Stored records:
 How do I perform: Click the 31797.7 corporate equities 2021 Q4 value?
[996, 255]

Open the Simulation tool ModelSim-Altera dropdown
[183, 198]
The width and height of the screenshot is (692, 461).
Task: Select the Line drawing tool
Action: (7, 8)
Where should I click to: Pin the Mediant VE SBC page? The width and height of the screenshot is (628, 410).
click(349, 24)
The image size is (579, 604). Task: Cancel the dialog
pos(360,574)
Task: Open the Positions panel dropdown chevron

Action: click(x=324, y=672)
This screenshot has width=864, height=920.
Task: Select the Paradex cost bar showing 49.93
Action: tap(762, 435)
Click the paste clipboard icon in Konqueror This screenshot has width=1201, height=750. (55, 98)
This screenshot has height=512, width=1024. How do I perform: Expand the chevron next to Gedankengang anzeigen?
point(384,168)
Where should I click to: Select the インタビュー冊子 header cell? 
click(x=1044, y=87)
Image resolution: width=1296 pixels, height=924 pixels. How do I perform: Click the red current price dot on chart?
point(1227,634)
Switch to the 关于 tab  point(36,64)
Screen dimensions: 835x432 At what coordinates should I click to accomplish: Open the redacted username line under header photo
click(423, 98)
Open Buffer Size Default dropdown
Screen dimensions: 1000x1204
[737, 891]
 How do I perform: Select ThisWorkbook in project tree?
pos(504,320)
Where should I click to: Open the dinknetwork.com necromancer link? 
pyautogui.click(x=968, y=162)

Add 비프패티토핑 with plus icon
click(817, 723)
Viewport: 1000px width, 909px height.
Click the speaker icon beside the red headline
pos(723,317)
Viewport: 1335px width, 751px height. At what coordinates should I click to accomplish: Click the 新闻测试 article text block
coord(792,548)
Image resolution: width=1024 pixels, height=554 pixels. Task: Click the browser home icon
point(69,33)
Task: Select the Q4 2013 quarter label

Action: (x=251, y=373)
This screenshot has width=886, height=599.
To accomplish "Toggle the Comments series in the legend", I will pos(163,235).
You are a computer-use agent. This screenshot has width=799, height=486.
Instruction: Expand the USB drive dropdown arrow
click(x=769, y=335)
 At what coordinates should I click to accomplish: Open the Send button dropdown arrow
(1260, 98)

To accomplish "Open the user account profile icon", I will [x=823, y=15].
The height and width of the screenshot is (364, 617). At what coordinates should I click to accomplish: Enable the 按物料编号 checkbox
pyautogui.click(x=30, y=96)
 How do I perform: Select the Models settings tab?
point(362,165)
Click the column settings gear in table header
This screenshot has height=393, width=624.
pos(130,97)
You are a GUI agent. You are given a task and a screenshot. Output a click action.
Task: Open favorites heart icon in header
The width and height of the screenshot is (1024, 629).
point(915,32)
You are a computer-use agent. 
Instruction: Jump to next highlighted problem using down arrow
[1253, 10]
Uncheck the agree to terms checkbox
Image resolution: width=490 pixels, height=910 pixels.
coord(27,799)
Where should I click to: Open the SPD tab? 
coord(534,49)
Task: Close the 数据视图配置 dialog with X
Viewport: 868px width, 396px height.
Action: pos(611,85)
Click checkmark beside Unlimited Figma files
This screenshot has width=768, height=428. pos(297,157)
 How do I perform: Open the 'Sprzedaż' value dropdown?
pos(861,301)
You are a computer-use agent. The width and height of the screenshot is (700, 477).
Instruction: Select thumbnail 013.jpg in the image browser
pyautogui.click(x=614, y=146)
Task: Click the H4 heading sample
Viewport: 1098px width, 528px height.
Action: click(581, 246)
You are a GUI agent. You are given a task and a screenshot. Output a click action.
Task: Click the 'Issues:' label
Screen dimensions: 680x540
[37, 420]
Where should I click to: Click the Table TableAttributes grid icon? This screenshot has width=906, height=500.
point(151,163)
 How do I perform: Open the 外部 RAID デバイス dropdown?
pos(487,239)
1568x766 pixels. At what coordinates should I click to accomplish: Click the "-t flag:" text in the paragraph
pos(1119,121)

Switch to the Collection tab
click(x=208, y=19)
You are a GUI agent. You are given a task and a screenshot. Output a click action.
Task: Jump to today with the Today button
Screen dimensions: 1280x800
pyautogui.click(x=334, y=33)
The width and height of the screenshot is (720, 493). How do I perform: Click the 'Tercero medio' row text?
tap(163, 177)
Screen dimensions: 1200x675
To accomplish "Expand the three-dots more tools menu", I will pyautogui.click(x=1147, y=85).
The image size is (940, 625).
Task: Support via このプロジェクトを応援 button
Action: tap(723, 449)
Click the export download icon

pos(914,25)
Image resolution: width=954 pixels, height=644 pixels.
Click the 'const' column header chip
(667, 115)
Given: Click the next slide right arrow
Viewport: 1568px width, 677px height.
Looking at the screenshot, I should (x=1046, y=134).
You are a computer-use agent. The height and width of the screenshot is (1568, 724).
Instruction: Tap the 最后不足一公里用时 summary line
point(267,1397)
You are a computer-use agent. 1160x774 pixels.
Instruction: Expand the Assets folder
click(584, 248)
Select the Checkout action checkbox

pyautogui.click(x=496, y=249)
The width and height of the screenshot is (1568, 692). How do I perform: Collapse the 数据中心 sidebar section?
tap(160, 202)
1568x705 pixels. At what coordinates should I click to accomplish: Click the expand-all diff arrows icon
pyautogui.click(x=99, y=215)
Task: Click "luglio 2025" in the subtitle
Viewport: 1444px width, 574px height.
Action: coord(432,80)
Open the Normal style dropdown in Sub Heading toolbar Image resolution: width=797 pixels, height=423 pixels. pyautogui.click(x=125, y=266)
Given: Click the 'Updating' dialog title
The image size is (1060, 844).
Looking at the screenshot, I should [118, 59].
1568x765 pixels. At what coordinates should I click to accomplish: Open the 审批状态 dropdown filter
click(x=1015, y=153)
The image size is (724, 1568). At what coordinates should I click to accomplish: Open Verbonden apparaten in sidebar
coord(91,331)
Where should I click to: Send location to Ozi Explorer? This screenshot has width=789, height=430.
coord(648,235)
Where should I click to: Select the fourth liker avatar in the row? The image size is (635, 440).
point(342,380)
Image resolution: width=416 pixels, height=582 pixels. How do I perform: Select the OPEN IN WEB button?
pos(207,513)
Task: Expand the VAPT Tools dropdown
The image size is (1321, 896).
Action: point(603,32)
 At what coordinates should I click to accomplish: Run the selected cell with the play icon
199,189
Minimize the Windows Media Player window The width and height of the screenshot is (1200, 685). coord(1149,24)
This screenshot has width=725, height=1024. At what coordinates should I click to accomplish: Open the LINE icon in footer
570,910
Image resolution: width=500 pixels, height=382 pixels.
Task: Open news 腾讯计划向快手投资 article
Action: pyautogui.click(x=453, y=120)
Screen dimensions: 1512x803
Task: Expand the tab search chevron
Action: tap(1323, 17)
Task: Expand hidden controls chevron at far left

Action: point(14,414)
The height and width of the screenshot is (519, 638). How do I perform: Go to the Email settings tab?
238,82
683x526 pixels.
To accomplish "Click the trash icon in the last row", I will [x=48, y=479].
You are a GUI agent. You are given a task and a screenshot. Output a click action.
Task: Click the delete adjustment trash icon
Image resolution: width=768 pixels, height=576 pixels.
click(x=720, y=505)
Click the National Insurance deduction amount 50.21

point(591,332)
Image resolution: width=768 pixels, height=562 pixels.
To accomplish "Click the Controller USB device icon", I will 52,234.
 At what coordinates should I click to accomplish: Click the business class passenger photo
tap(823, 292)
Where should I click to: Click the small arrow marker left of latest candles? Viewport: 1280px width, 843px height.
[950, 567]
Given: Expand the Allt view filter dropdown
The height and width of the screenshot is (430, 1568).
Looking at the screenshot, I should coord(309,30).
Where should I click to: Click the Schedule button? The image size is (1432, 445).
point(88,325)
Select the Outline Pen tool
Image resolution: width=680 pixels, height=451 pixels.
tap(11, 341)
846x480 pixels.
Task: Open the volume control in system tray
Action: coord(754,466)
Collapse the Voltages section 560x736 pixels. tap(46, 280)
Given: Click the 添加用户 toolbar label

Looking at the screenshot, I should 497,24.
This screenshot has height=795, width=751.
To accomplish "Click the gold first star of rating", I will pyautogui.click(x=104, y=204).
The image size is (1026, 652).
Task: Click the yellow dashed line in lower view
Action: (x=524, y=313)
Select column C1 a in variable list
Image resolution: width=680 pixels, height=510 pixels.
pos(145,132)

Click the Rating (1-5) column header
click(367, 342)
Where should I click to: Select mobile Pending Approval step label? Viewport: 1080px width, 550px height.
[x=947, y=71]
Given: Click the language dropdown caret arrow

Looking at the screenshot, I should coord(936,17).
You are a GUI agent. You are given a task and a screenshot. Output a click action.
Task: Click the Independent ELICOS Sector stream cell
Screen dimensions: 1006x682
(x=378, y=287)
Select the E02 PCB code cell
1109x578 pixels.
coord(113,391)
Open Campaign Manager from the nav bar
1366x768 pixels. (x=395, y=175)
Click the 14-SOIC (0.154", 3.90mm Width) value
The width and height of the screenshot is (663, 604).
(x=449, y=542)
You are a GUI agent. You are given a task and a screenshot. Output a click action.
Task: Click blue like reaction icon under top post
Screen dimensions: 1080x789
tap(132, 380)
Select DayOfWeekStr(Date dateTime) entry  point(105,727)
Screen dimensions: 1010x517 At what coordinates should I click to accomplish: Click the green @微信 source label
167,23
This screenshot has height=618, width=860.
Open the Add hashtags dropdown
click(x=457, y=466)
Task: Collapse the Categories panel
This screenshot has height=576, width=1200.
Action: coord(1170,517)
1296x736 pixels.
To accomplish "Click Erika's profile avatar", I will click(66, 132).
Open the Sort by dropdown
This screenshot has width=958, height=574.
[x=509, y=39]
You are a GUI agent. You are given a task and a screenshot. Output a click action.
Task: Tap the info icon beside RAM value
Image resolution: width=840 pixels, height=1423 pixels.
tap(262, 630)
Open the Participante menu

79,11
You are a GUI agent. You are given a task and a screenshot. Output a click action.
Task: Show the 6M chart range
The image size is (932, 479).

*EXERCISE BRIEF:* The line with "Open Campaign Manager from the nav bar", the last line of the data above, and every line between them should be duplicated exactly, with nothing else.

*ANSWER SECTION:*
Open Campaign Manager from the nav bar
1366x768 pixels. (x=395, y=175)
Click the 14-SOIC (0.154", 3.90mm Width) value
The width and height of the screenshot is (663, 604).
(x=449, y=542)
You are a GUI agent. You are given a task and a screenshot. Output a click action.
Task: Click blue like reaction icon under top post
Screen dimensions: 1080x789
tap(132, 380)
Select DayOfWeekStr(Date dateTime) entry  point(105,727)
Screen dimensions: 1010x517 At what coordinates should I click to accomplish: Click the green @微信 source label
167,23
This screenshot has height=618, width=860.
Open the Add hashtags dropdown
click(x=457, y=466)
Task: Collapse the Categories panel
This screenshot has height=576, width=1200.
Action: coord(1170,517)
1296x736 pixels.
To accomplish "Click Erika's profile avatar", I will click(66, 132).
Open the Sort by dropdown
This screenshot has width=958, height=574.
[x=509, y=39]
You are a GUI agent. You are given a task and a screenshot. Output a click action.
Task: Tap the info icon beside RAM value
Image resolution: width=840 pixels, height=1423 pixels.
tap(262, 630)
Open the Participante menu

79,11
You are a GUI agent. You are given a task and a screenshot. Output a click action.
Task: Show the 6M chart range
The image size is (932, 479).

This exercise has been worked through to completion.